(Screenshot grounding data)
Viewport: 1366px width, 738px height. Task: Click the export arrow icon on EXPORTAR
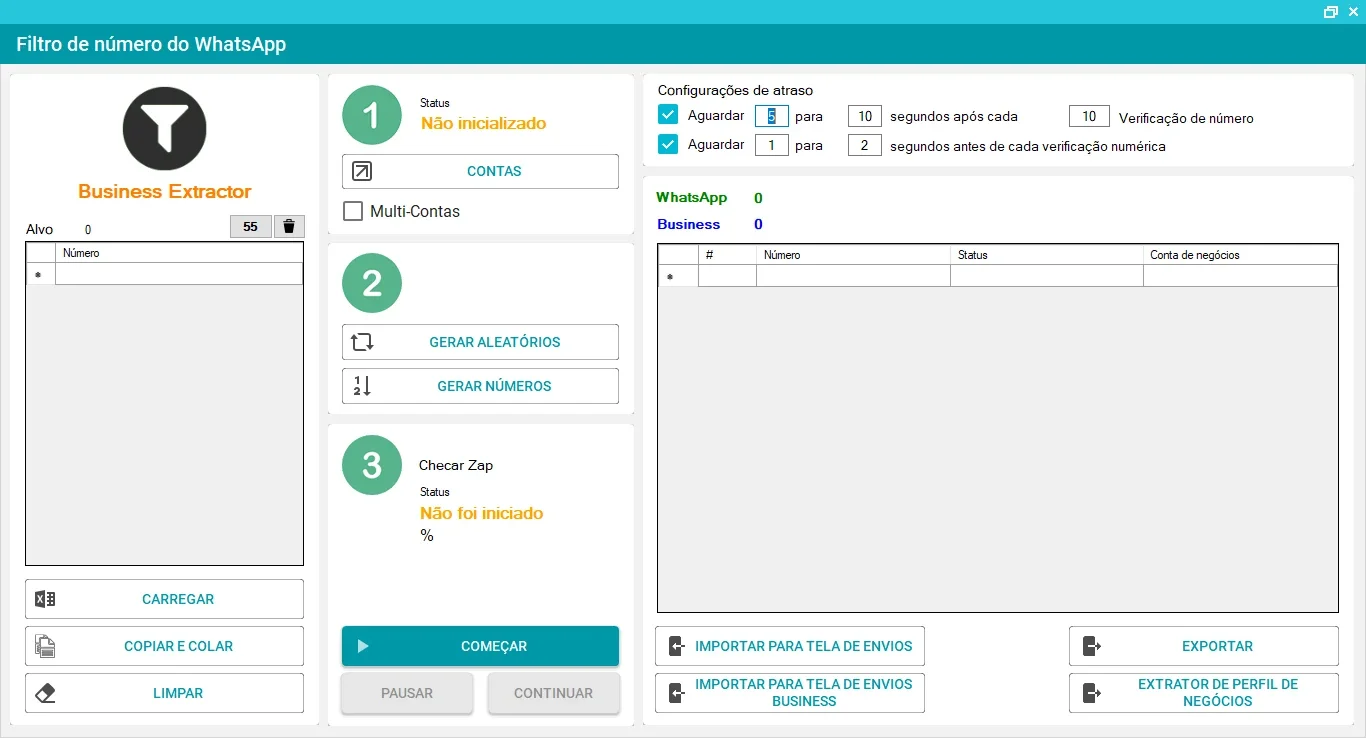point(1092,646)
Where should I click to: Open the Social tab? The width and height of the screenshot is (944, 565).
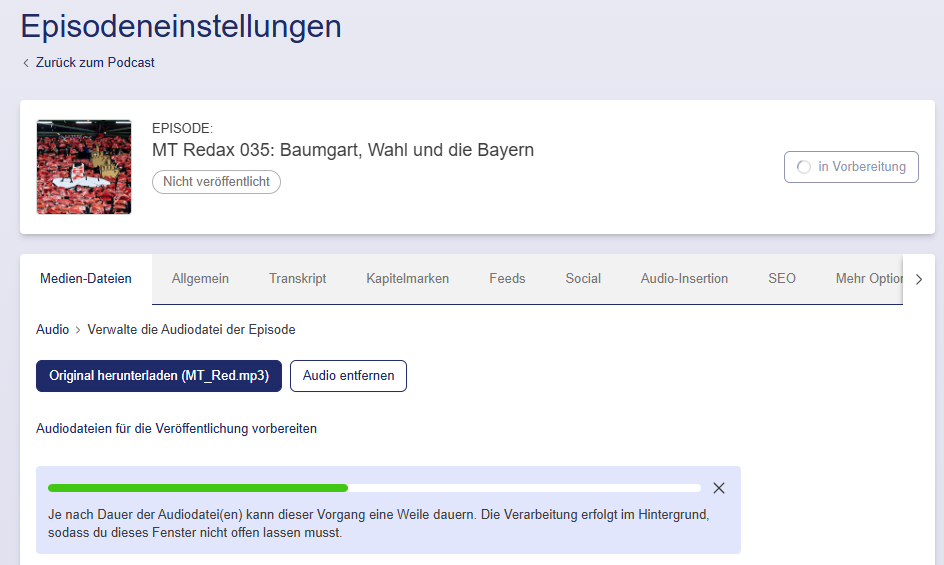point(583,279)
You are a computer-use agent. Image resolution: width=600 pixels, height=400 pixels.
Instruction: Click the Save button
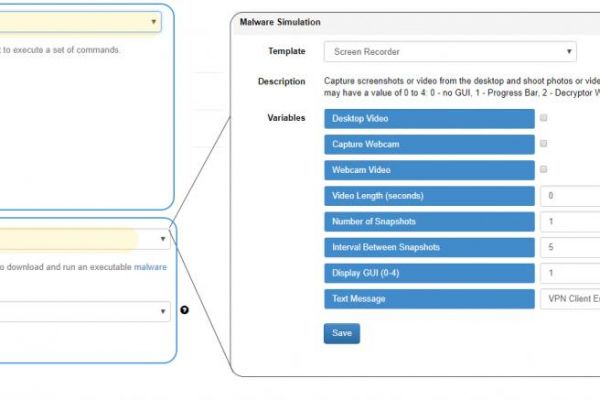341,333
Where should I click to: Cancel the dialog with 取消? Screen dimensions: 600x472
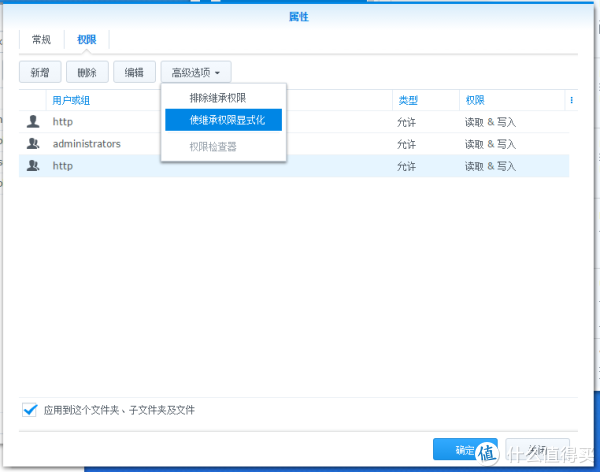537,450
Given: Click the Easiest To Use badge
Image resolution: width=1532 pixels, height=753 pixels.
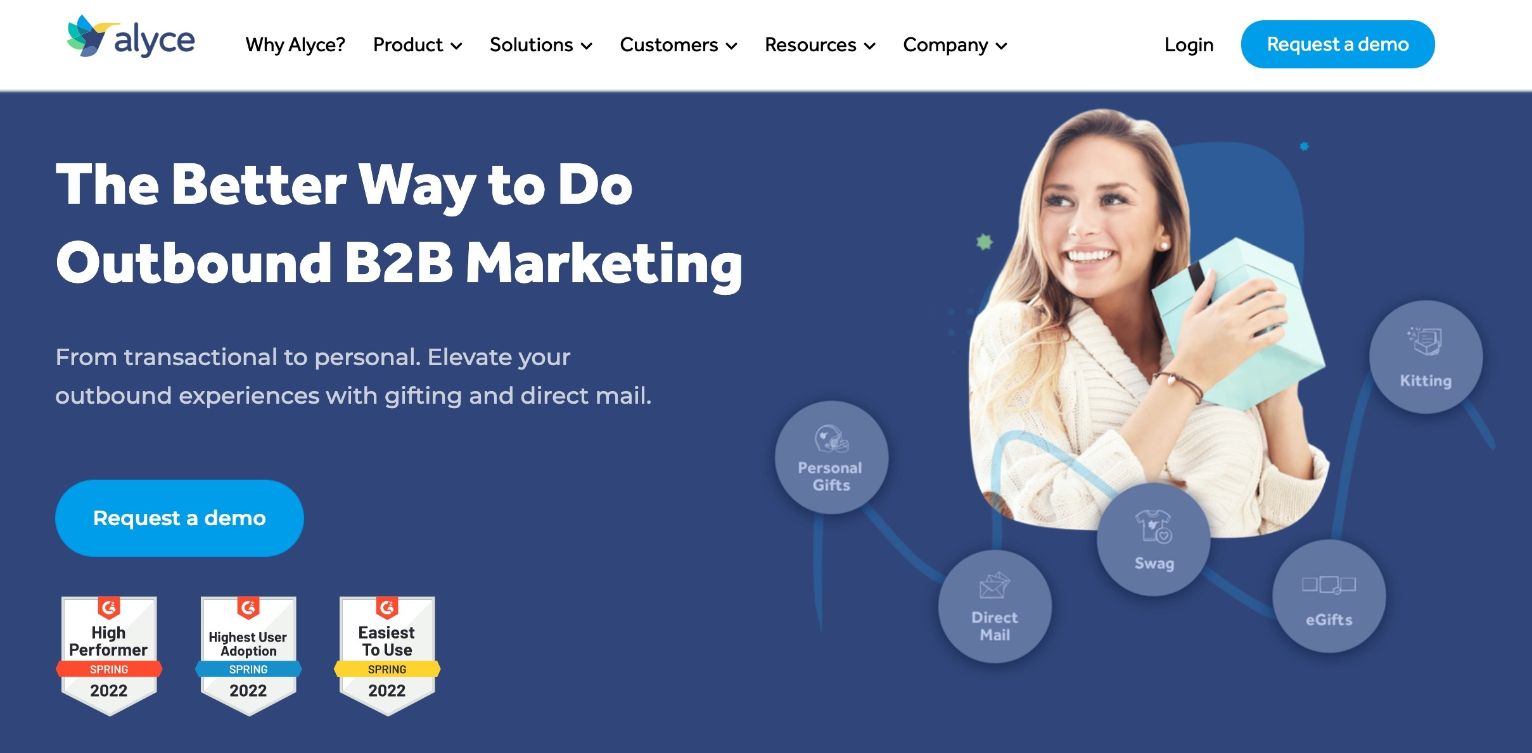Looking at the screenshot, I should 387,655.
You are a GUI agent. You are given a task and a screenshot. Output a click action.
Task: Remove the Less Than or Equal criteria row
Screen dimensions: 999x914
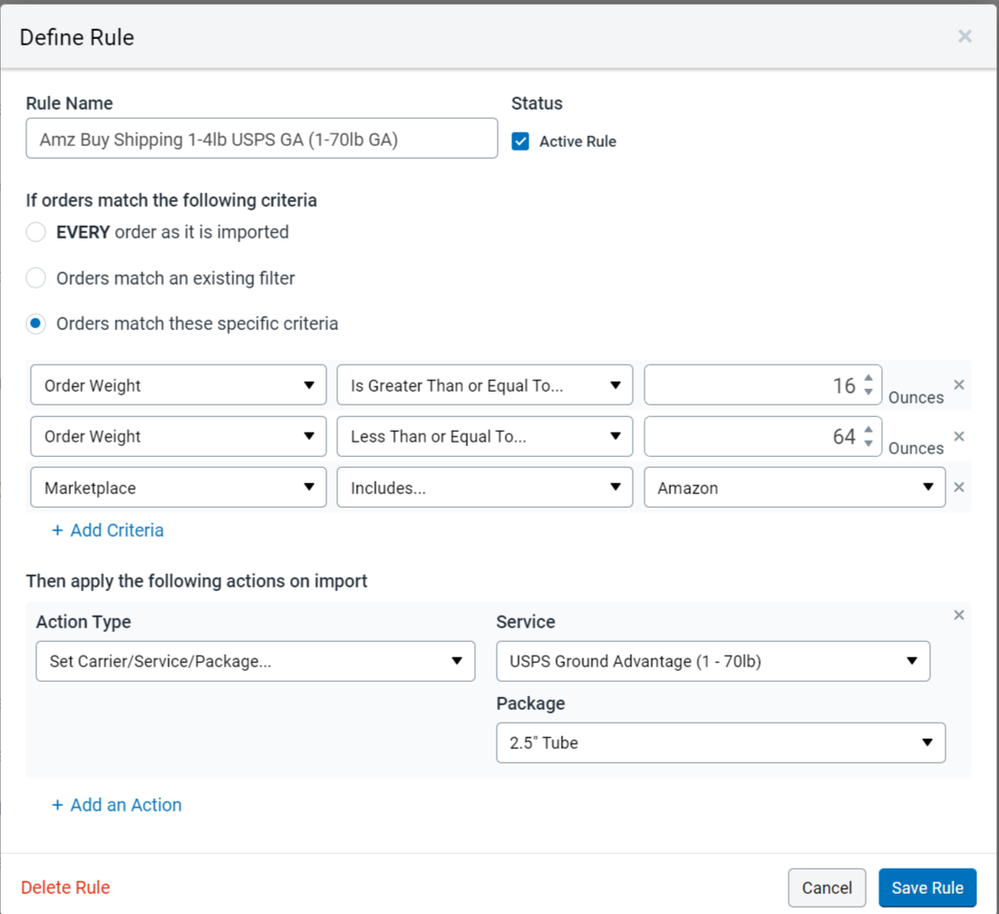coord(958,436)
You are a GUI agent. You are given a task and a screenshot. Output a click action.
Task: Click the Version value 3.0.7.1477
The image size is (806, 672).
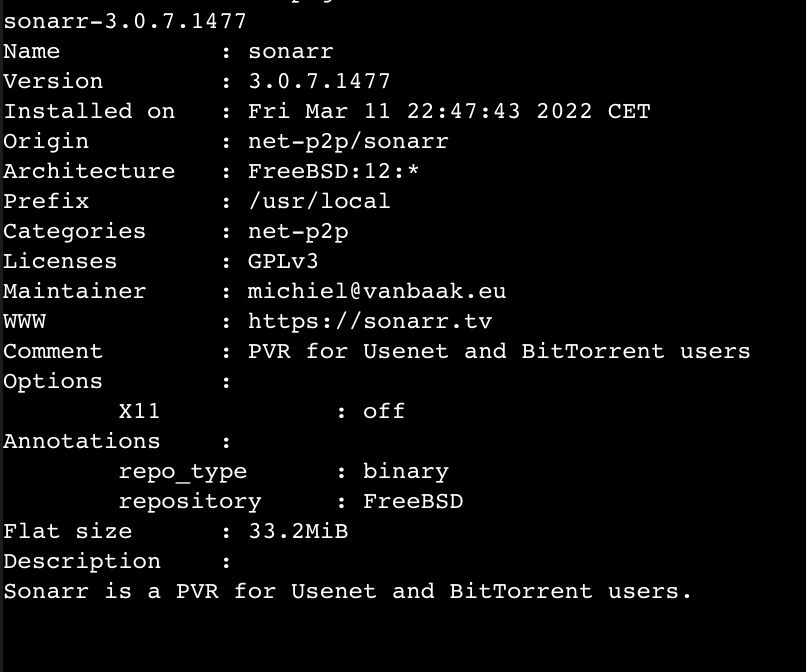(x=319, y=81)
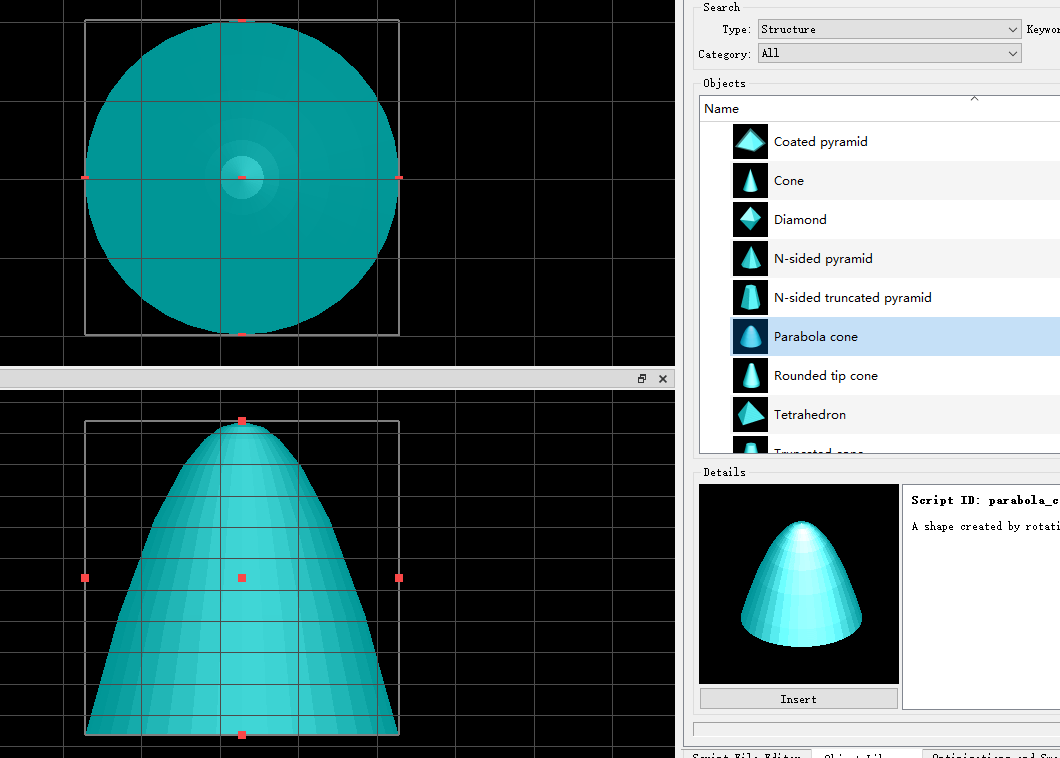This screenshot has height=758, width=1060.
Task: Click right-edge red handle in side view
Action: [399, 578]
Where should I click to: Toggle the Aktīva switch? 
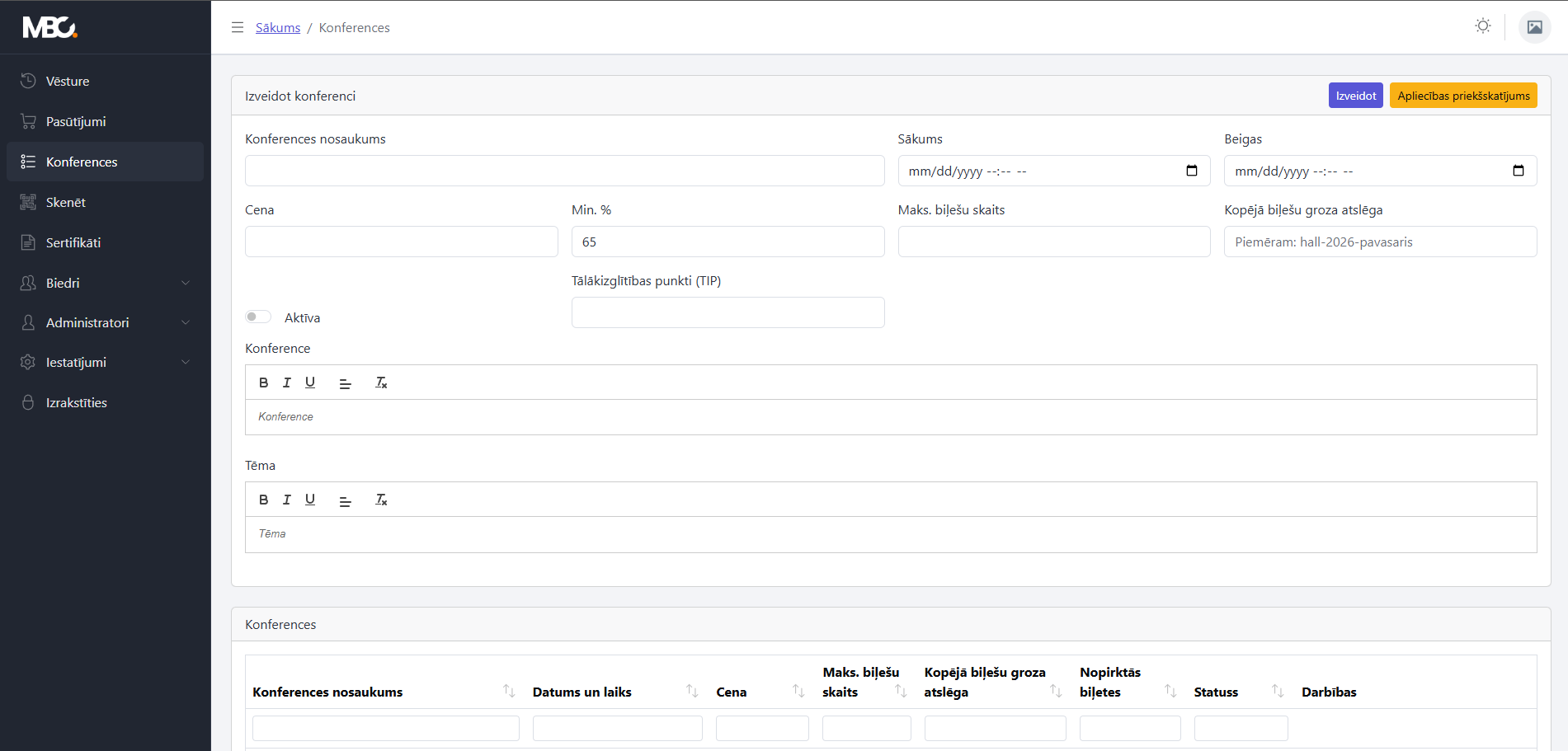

**WHAT NEEDS TO BE DONE**
Your answer must be the exact lines from the one containing "Task: Remove the" through the last line of the records above, with both included and no pictures.

**RESULT OF THIS EXERCISE**
Task: Remove the Less Than or Equal criteria row
Screen dimensions: 999x914
coord(958,436)
You are a GUI agent. You are given a task and a screenshot. Output a click action.
Task: Click the Version value 3.0.7.1477
The image size is (806, 672).
(x=319, y=81)
This screenshot has height=758, width=1060.
Task: Click right-edge red handle in side view
Action: [399, 578]
Where should I click to: Toggle the Aktīva switch? 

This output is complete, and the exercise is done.